## Brano scelto
La tavola di Sant’Agata dei Goti è un richiamo continuo alla cultura locale e alla storia millenaria, legata all’antica civiltà dei sanniti. I sapori e i profumi raccontano di una tradizione contadina con cui gli abitanti hanno un legame viscerale.

Uno dei piatti tipici di questo borgo è la zuppa di farro, un piatto povero ma molto gustoso.

Ingredienti per quattro persone:

  • 200 gr di farro;
  • 200 gr di fagioli bianchi;
  • 200 gr di fagioli rossi;
  • 200gr di patate;
  • 200gr di carote;
  • Un gambo di sedano;
  • Olio extravergine d’oliva;
  • Cipolla q.b.;
  • Vino bianco q.b.;
  • passato di pomodoro q.b;
  • Crostini di pane;
  • Formaggio grattugiato q.b.

Prima di iniziare con la preparazione della zuppa è necessario mettere a bagno almeno per una notte i fagioli, se si scelgono quelli secchi, e tagliare gli ortaggi a dadini per facilitarne la cottura.

## Dati forniti
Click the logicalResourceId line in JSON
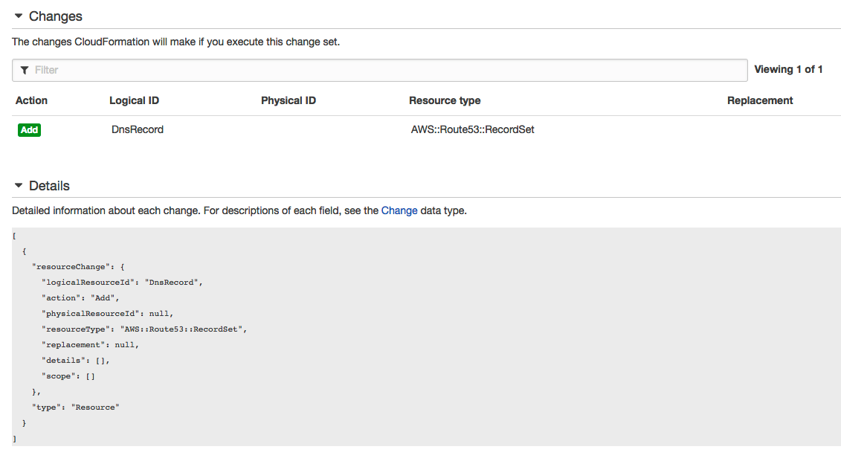The image size is (841, 461). pyautogui.click(x=122, y=283)
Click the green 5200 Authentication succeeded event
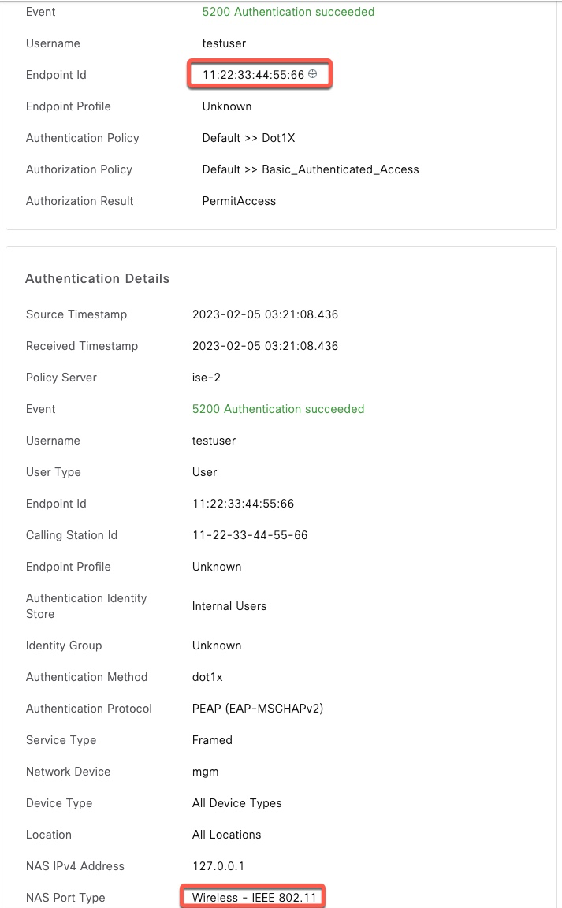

## Compiti richiesti
a) Rispondi a queste domande sul brano della zuppa di farro:
(i) A quale antica civiltà è legata la storia millenaria di Sant’Agata dei Goti?
(ii) Per quante persone sono indicate le dosi degli ingredienti?
(iii) Per quanto tempo bisogna lasciare a bagno i fagioli, se sono secchi?
b) Ricopia parola per parola il brano sulla zuppa di farro, partendo da "Prima di iniziare" e proseguendo fino a "facilitarne la cottura.".
c) Porta avanti il testo sulla zuppa di farro di Sant’Agata dei Goti, riprendendo dal punto in cui si ferma.
L'elenco non serve per nessuna risposta.

## Risultati in ordine
a)
(i) All’antica civiltà dei sanniti.
(ii) Per quattro persone.
(iii) Almeno per una notte.

b)
Prima di iniziare con la preparazione della zuppa è necessario mettere a bagno almeno per una notte i fagioli, se si scelgono quelli secchi, e tagliare gli ortaggi a dadini per facilitarne la cottura.

c)
Il primo passo è fare un soffritto di olio e cipolla, quando questa sarà dorata si possono aggiungere i fagioli e il vino bianco.

Mescolare di tanto in tanto fin quando il vino non sarà completamente evaporato, aggiungere quindi patate, carote, sedano, passata di pomodoro e un pizzico di sale. Cuocere per due ore e poi aggiungere il farro, che necessita di una cottura di trenta minuti.

Appena la zuppa è pronta il consiglio è di versarla nel piatto aggiungendo una spolverata di formaggio grattugiato e accompagnandola con dei crostini.

Ideale per riscaldare le fredde serate d’inverno.